Valerie Wexler, an organizer with Stop Police Terror Project DC, an organization committed to “changing the system of racist, militarized policing in the nation’s capital” told The Appeal that, absent full defunding of police, the D.C. City Council must put in place laws that ban police chases and implement consequences for violating them. 

“Individual officers should be subject to severe penalties for violations, and if those violations actually lead to someone’s death they should be immediately fired and stripped of their pension,” she said. Refusing to enforce violations should result in a funding freeze, an independent investigation, and any legal fees or lawsuit settlements should be paid from the department’s budget, Wexler said. 

“And bans on practices like chasing need to only be the beginning. We also need bans on consent searches and must fully ban stop-and-frisk in D.C.,” Wexler added.

Abolitionists argue that police have never been, and are unlikely to ever be, accountable to the public because of their vast institutional power. 

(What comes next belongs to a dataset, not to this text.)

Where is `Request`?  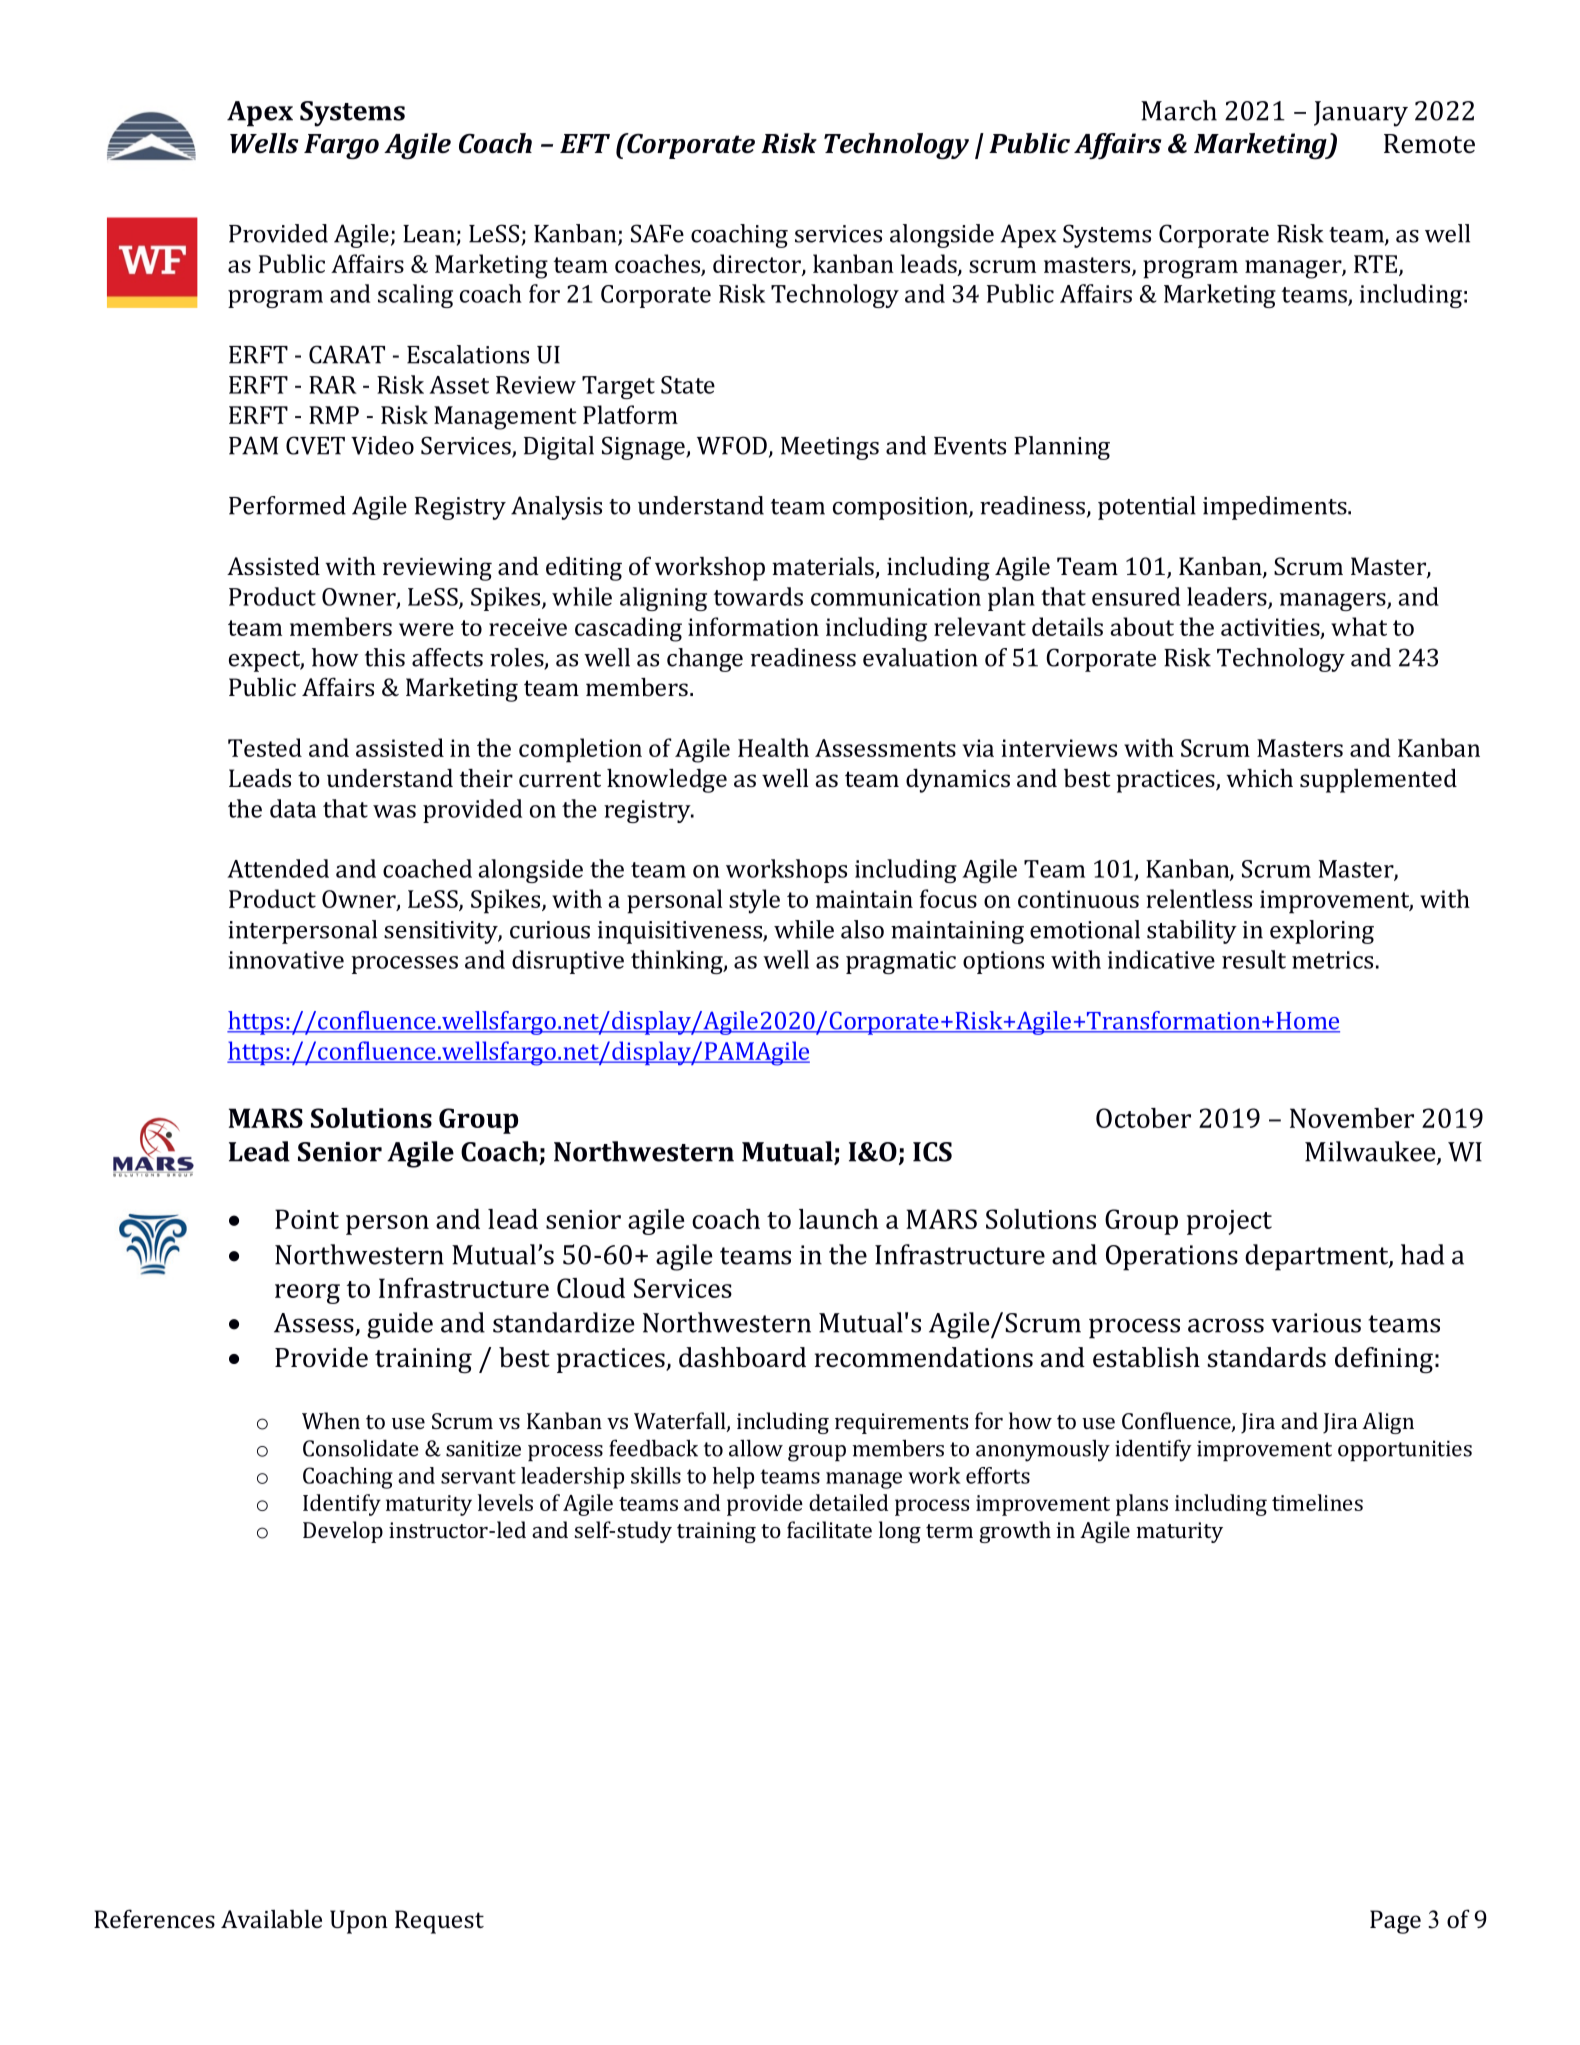 Request is located at coordinates (439, 1922).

“Our demand is no longer about the accountability of law enforcement. Law enforcement is unable to be accountable,” Black Lives Matter co-founder Patrisse Cullors told Atlanta Black Star in May. “We must defund law enforcement and reimagine a world that relies on an economy of care versus an economy of punishment.” 

Philadelphia-based community activist Jondhi Harrell wrote recently that cities could designate park space for ATV riders or find other ways to honor this Black subculture rather than criminalize the activity.   

Until then, Black people, at risk of being brutalized, are left without recourse, Wexler said. 

“Karon had every reason to believe that being stopped by Sutton would put him in danger,” she said. “This is the reality and the choice that Black and brown members of our community face every day—don’t run and risk dying or run and risk dying, there is no safe option.”